Testo di partenza:
━━━━━━
“Se buttate la chiave della
cella di Cesare Battisti stracciate l’articolo 27 della nostra Costituzione. Con la retorica della forca siamo tornati al Medioevo, la pena si è limitata ad essere una passerella del potere”. Sono durissime le parole di Carmelo Musumeci, ergastolano oggi in libertà condizionata e attivista per i diritti dei detenuti e per l’abolizione del “fine pena mai”.
Entrato in carcere da malavitoso semi analfabeta, Musumeci ha cominciato a prendere coscienza della propria condizione quando ha deciso di mettere la propria testa sui libri per permettere alla propria mente di evadere dal sistema penitenziario italiano. E oggi ha fatto della sua esperienza una battaglia di vita.
Carmelo, qual è l’impressione a caldo di quanto successo al rientro di Cesare Battisti?
━━━━━━
Consegne:
(a) Elenchi tutte le definizioni con cui l'intervista a Carmelo Musumeci lo presenta, sia oggi sia al momento del suo ingresso in carcere.
(b) Scriva il seguito dell'intervista a Carmelo Musumeci, partendo subito dopo l'ultima domanda riportata.
━━━━━━
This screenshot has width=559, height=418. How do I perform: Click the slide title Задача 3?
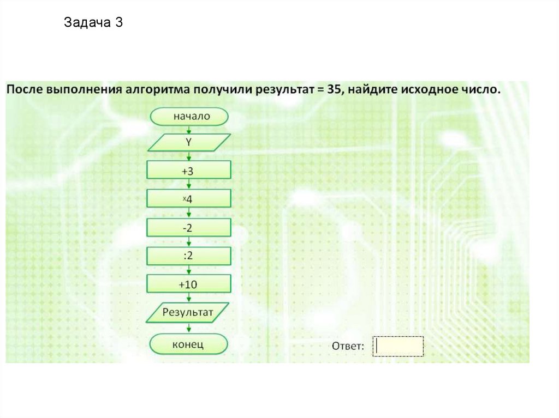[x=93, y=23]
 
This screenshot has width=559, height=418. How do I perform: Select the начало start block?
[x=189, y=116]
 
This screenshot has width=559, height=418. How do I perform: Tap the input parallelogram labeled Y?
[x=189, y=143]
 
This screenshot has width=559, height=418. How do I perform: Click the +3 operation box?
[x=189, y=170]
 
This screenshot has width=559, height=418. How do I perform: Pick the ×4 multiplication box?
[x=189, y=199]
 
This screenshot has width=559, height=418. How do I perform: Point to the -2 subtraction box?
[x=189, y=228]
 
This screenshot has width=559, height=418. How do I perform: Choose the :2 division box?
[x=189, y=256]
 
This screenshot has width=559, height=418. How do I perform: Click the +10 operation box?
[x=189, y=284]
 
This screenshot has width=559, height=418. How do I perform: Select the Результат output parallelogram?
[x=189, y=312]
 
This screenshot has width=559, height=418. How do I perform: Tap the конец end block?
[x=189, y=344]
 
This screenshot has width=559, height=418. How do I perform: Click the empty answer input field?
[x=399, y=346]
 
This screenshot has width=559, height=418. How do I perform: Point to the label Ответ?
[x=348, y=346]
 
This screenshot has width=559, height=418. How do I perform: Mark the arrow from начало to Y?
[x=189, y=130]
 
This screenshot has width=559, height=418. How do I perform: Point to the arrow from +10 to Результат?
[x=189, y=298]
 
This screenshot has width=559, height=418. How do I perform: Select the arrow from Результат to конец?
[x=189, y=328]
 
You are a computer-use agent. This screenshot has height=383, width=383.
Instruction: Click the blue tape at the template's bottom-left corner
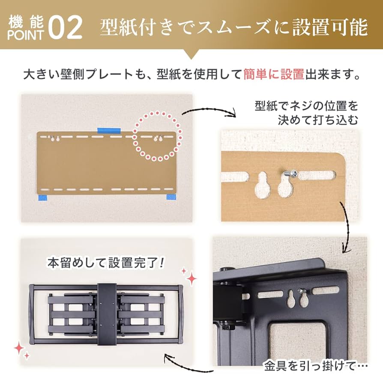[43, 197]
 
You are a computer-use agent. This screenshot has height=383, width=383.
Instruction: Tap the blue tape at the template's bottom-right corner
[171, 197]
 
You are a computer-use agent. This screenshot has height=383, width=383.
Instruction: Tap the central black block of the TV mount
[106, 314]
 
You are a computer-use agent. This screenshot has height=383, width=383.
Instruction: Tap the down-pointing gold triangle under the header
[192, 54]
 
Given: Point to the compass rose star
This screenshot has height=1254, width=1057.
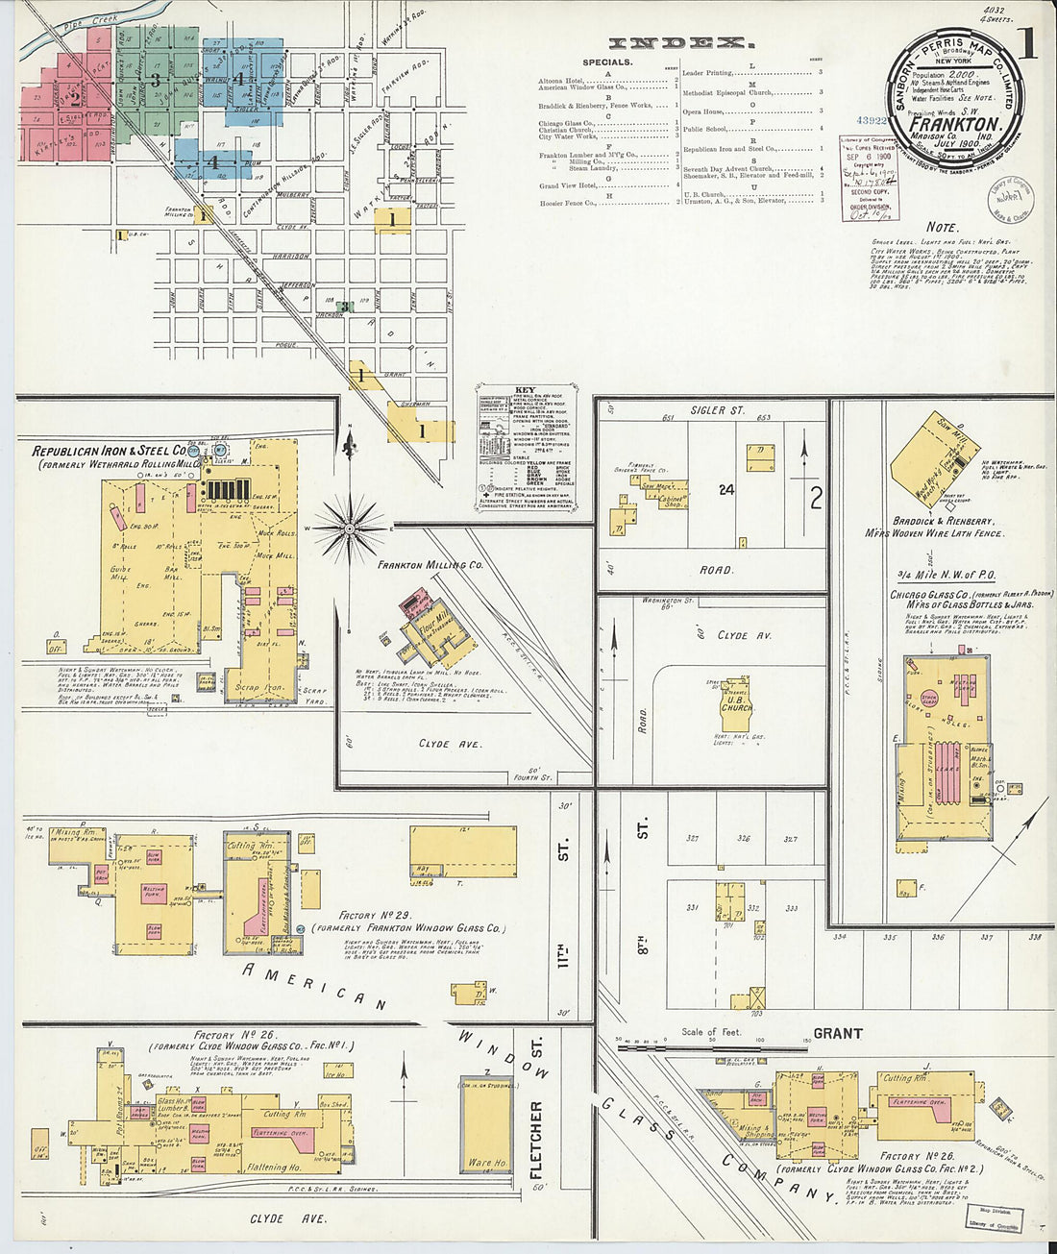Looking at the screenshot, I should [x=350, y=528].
━━━━━━
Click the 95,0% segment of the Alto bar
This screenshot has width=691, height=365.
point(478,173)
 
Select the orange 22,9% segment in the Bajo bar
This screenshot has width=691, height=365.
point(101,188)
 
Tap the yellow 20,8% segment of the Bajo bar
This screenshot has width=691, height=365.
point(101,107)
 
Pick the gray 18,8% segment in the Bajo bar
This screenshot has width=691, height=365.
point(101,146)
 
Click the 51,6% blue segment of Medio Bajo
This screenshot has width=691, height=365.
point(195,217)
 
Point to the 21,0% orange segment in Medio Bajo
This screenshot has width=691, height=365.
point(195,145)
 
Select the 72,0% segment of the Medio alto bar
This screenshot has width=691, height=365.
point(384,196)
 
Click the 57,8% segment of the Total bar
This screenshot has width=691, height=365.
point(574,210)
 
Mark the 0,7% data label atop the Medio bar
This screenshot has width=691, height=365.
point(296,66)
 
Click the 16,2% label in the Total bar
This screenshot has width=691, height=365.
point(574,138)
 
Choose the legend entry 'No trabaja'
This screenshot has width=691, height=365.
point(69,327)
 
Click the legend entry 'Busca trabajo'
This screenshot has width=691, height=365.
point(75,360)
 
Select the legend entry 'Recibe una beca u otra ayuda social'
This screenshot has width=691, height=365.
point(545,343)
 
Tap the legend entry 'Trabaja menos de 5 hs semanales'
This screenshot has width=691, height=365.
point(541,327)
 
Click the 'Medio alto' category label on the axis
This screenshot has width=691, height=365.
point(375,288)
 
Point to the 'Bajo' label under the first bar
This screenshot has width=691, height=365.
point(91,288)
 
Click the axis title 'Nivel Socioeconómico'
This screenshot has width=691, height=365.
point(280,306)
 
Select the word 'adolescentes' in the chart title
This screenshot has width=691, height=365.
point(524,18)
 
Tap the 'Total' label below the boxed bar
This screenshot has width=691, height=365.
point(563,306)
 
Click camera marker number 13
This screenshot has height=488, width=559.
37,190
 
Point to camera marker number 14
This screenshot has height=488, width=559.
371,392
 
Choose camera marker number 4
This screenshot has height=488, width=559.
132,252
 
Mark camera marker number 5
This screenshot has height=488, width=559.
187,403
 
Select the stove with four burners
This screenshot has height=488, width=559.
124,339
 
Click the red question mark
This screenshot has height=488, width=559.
━━━━━━
Risposte alle consegne:
(a)
- ergastolano
- oggi in libertà condizionata
- attivista per i diritti dei detenuti e per l'abolizione del "fine pena mai"
- malavitoso semi analfabeta, quando entrò in carcere

(b)
Non è umano gioire per le sofferenze altrui, la solidità di uno Stato di Diritto si vede in momenti come questo, dove è facile lasciarsi prendere dalla sete di sangue e di vendetta. Momenti in cui la politica dovrebbe avere polso duro con gli atteggiamenti di pancia del popolo, non alimentandoli come invece è successo.
Cesare Battisti sarà sicuramente un uomo diverso, è vero. Ciò non toglie che non abbia scontato la sua pena, la giustizia doveva pur intervenire…
Lo Stato italiano aveva il dovere di prenderlo in custodia, ma non dimentichiamo il ruolo della pena nelle democrazie moderne: è stato messo nero su bianco nell’articolo 27 della nostra Carta costituzionale, scritta da molti che le galere fasciste le avevano provate.
Il carcere è un luogo in cui lo Stato ha il dovere di garantire l’incolumità e la rieducazione del detenuto, non è una valvola di sfogo per i desideri di vendetta del popolo. Oggi invece si è ridotto a tutti gli effetti ad essere visto al pari di una discarica sociale. ’Buttare via la chiave’ è il mantra ma non si guarda mai agli effetti: la pena per essere giusta deve pensare al futuro e non al passato, l’ergastolo invece guarda sempre indietro e mai avanti.
Tu la vedi dal punto di vista del colpevole, ed è giusto che sia così. Ma non hai pensato ai parenti delle vittime e al loro legittimo desiderio di giustizia?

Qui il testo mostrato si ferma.